One of my sidelights has gone and I was looking around for a replacement and have found tons of LED replacements listed.

Has anyone fitted these?

Are they as good as a traditional bulb?

Do they actually last any longer?

Thanks in advance for any info

LEDs will definitely last longer than bulbs and will use less current (not that saving current makes much difference on a car).

I'm interested in using them, any links to who supplies them?

Ta.

Yes, I splashed out big-style on a pair of PIAA H520 501 T10 type capless sidelight bulbs, using 3 SMD emitters each, with the electronics bonded to a heat-sink, and a plastic front shield. Japanese in origin, so NOT cheap at £52 inc P&P, from PRIRacing, or MOTAMAN Bristol, or other official dealer, as found on main PIAA website. I also have a pair of PIAA H4 XENON- enhanced 60/55W headlight bulbs, putting out 110/100watts of light. (HE303 @ £48, fully legal, yellow filtered out, good upgrade but only 3 months warranty;-- there is an even more expensive ruggedised version @ ~ £78 the pair, both from the Extreme White Plus range. The colour temperature is 4000 deg kelvin, whereas ordinary halogens are 3200 deg kelvin;--quite yellow.)

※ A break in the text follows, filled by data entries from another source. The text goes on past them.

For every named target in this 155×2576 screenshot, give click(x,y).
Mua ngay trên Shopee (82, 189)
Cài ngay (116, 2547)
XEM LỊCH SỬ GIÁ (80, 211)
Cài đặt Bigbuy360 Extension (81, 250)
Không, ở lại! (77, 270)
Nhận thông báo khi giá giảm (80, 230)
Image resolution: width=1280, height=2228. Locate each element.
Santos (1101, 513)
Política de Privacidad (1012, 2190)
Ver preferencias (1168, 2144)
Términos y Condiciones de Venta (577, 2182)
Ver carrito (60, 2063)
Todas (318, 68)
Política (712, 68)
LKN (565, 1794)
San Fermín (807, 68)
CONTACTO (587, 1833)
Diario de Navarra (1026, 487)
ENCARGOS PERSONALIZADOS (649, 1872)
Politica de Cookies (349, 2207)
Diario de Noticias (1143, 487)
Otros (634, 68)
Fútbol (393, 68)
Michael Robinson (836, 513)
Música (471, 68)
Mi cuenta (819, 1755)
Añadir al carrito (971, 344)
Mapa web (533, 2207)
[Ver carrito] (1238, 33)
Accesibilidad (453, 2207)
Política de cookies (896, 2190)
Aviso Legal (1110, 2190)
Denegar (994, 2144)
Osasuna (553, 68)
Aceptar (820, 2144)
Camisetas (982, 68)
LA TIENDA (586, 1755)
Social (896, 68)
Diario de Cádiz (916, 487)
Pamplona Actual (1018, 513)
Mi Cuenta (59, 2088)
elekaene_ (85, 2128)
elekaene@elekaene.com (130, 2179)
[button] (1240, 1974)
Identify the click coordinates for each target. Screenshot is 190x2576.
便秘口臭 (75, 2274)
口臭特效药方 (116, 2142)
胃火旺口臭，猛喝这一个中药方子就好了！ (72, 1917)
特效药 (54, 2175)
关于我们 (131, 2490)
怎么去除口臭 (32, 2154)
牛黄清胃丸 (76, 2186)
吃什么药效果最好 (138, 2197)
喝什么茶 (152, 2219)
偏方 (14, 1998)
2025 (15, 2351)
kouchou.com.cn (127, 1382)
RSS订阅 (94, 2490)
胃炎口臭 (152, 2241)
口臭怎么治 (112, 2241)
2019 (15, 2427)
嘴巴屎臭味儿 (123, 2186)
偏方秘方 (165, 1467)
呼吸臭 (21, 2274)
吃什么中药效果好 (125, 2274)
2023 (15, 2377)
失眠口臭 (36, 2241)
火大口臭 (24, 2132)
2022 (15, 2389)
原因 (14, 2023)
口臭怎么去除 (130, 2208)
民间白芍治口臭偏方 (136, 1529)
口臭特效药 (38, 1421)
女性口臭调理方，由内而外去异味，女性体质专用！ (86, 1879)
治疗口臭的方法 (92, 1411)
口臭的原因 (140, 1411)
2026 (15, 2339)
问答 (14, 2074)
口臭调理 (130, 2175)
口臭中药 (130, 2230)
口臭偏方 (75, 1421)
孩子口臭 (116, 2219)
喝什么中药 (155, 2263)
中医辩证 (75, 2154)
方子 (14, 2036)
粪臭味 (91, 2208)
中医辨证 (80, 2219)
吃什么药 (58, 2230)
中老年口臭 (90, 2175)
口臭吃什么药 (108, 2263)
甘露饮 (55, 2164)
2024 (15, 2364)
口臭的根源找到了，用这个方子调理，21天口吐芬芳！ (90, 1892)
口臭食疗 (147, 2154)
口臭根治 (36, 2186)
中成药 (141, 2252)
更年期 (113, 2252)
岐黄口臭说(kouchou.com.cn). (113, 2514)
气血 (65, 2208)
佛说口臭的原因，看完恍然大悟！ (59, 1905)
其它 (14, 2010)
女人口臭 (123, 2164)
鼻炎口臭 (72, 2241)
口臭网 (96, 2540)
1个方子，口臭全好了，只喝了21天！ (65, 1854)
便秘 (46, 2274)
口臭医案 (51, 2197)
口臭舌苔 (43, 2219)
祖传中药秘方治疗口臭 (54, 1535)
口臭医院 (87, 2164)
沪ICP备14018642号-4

I used an "IFFY" website to buy 5-SMD 501 T10 bulbs, and put one into the boot-light, as the theatre-dimming electronics reacted badly to it, so I have a spare. I had to chase that firm 3 times to get a delivery, and they are regular sellers on eBay, but I went via the Internet. They were less than £15 the pair, but the quality is obviously just not there,

The PIAA H520 3-SMD emitters are bright and point in useful directions, 120 deg apart, but not straight ahead, nor sideways. The cheapies had 4 SMD's facing sideways, and only one forwards. (P.S., the PIAA 501's have reverse connection protection built-in, but so had the cheapies, the chinese ones).